Jetzt nahm Saccard wieder das Wort.

– Betrachten Sie den Gebirgspaß im Carmel, rief er, den Sie da gezeichnet haben, und wo es nichts gibt als Steine und Pistazienstauden. Sobald wir die Silberadern in Ausbeutung nehmen, wird da zuerst ein Dorf, dann eine ganze Stadt entstehen. Und alle die versandeten Häfen werden wir reinigen und durch starke Steindämme schützen. Hochbordige Schiffe werden dort ankern, wo heute kaum Barken anzulegen wagen. Und Sie werden in jenen entvölkerten Ebenen, in jenen verlassenen Thälern, welche unsere Eisenbahnen durchziehen werden, eine Auferstehung sehen! Jawohl, Sie werden sehen, wie die Felder aufgebrochen, Straßen und Kanäle gebaut werden, neue Städte aus dem Erdboden entstehen, mit einem Worte: das Leben zurückkehren wird, wie in einen kranken Körper, wenn man in die versiegten Adern frisches Blut einführt ...! Ja, ja, das Geld wird Wunder thun.

Und gleichsam von dieser durchdringenden Stimme heraufbeschworen sah Madame Caroline wirklich die vorhergesagte Zivilisation sich erheben. Diese trockenen Skizzen, diese linearen Entwürfe belebten sich, bevölkerten sich; es war der Traum, den sie zuweilen geträumt hatte: der Orient, vom Schmutz gereinigt, aus seiner Unwissenheit gerissen, sich erfreuend an seinem herrlichen Himmel, an dem fruchtbaren Boden, mit allen Verfeinerungen, welche die Wissenschaft zu bieten vermag. Sie hatte dieses Wunder schon in Port-Said gesehen, welches in wenigen Jahren auf einem kahlen Strande entstanden; zuerst waren es einige Hütten für die Arbeiter der ersten Zeit, dann eine Stadt für zweitausend Seelen, eine Stadt für zehntausend Seelen, Häuser, riesige Magazine, ein ungeheurer Steindamm, Leben und Wohlstand, durch dieses Menschengewimmel mit großer Ausdauer geschaffen.

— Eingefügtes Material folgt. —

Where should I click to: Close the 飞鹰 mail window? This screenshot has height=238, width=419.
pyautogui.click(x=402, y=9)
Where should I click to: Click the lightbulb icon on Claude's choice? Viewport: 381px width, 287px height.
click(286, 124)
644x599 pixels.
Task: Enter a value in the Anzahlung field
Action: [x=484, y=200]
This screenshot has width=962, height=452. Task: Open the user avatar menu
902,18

Alldies sah sie abermals erstehen, ein unwiderstehliches Fortschreiten, ein Vorwärtsdringen der Gesellschaft nach dem größtmöglichen Maße von Glück, ein Bedürfniß thätig zu sein, vorwärts zu gehen, ohne genau zu wissen, wohin man geht, aber doch fortzuschreiten, froher und freier, unter günstigeren Bedingungen; ein Durchwühlen des Erdballs durch den Ameisenhaufen, der seinen Bau neu aufführt; und die ununterbrochene Arbeit, immer neuerworbene Genüsse, die verzehnfachte Macht des Menschen, der mit jedem Tage mehr von der Erde Besitz ergreift. Das Geld, unterstützt von der Wissenschaft, schuf den Fortschritt.

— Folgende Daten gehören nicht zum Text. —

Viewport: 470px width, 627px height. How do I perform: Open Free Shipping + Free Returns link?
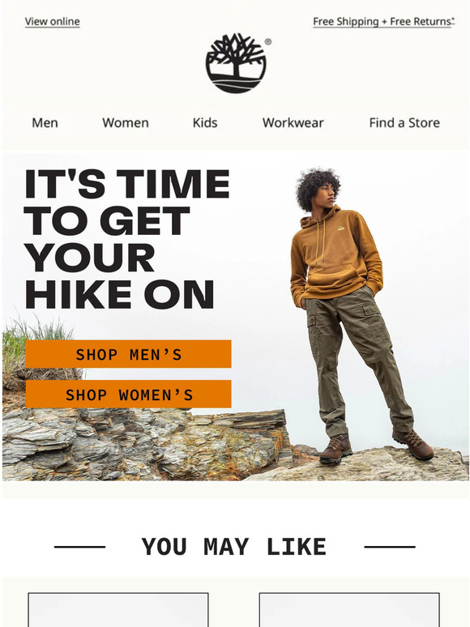pyautogui.click(x=383, y=22)
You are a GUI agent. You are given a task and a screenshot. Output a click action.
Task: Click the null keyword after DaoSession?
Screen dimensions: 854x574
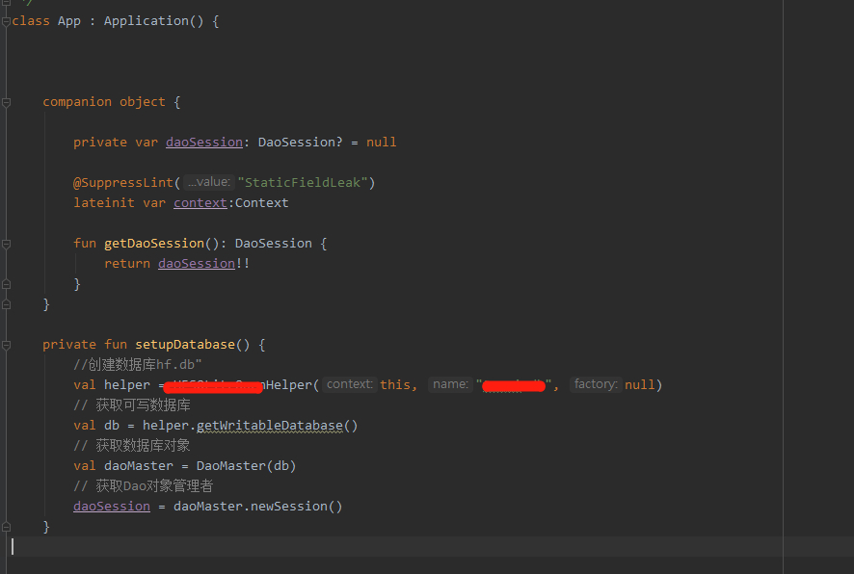[381, 142]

Hamelin, der lächelnd zuhörte, machte jetzt eine vernünftige Bemerkung.

– Alldies ist die Poesie der Erfolge, sagte er, und wir sind noch nicht einmal bei der Prosa des Anfangs.

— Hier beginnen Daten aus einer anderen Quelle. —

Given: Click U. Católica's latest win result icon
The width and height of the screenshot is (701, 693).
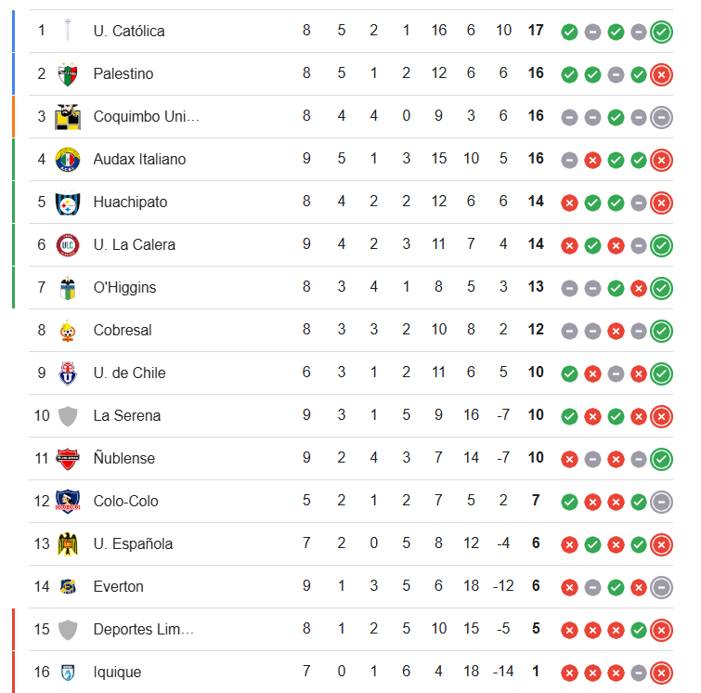Looking at the screenshot, I should coord(661,32).
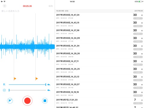Tap the time badge on 14_43_15 recording
144x108 pixels.
[x=138, y=26]
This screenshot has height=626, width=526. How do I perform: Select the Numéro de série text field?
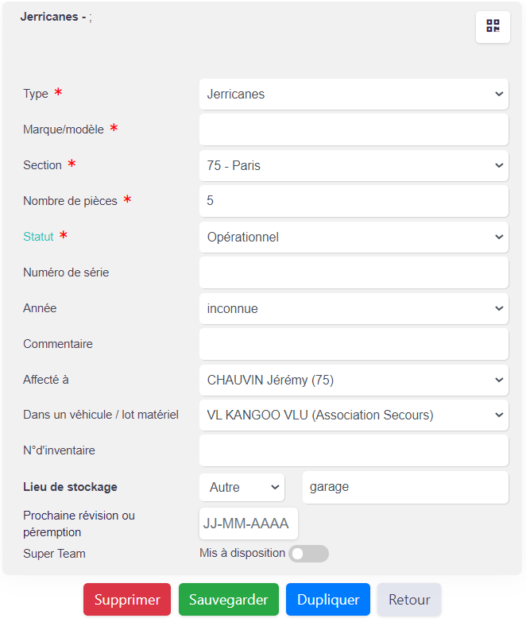point(354,272)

Doch Saccard erhitzte sich nur durch die Übertreibung seiner Konzeptionen und die Sache ward noch schlimmer an dem Tage, an welchem er über den Orient nachzulesen begann und eine Geschichte der Expedition nach Egypten aufschlug. Schon die Erinnerung an die Kreuzzüge hielt ihn in ihrem Banne, diese Rückkehr des Westens nach dem Osten, zu seiner Wiege, diese große Bewegung, welche das äußerste Ende Europas nach seinem Ursprungslande zurückführte, das noch in voller Blüthe stand und wo es noch so vieles zu lernen gab. Noch mehr aber fesselte ihn die hohe Gestalt Napoleons, der von einem erhabenen und geheimnißvollen Zweck geleitet, seine Kriegerschaaren nach jenen fernen Himmelsstrichen führte. Wenn Napoleon davon sprach, Egypten erobern, dort eine französische Niederlassung einrichten und so für Frankreich den levantinischen Handel sichern zu wollen, so sagte er gewiß nicht Alles. Saccard wollte in der unaufgeklärt und räthselhaft gebliebenen Seite des Feldzuges irgend einen Plan von riesigem Ehrgeiz erblicken, die Wiederaufrichtung eines ungeheuren Kaiserthums, die Krönung Napoleons in Konstantinopel zum Kaiser des Morgenlandes und beider Indien, welcher so den Traum Alexanders des Großen verwirklichte und größer ward als Caesar und als Karl der Große. Sagte Napoleon nicht zu Sankt-Helena, von Sidney sprechend, dem englischen General, der ihn vor Saint-Jean d'Acre aufgehalten: »Dieser Mann hat mich um mein Glück gebracht!« Und was die Kreuzzüge versucht hatten, was Napoleon nicht hatte vollbringen können, die riesige Idee der Eroberung des Orients, sie entstammte Saccard, aber eine vernünftige Eroberung, durch die zweifache Macht der Wissenschaft und des Geldes vollbracht. Nachdem die Zivilisation von Osten nach Westen gezogen, warum sollte sie nicht wieder nach Osten zurückkehren, zum ersten Garten der Menschheit, zu diesem Eden der hindostanischen Halbinsel, welches in der Erschlaffung der Jahrhunderte schlummerte? Es sollte eine neue Jugend erstehen. Er galvanisirte das irdische Paradies, machte es durch Dampf und Elektrizität von Neuem bewohnbar, machte Kleinasien wieder zum Mittelpunkte der alten Welt, zum Kreuzungspunkte der großen, natürlichen Straßenzüge, welche die Festländer verbinden. Nicht Millionen waren da zu gewinnen, sondern Milliarden und Milliarden.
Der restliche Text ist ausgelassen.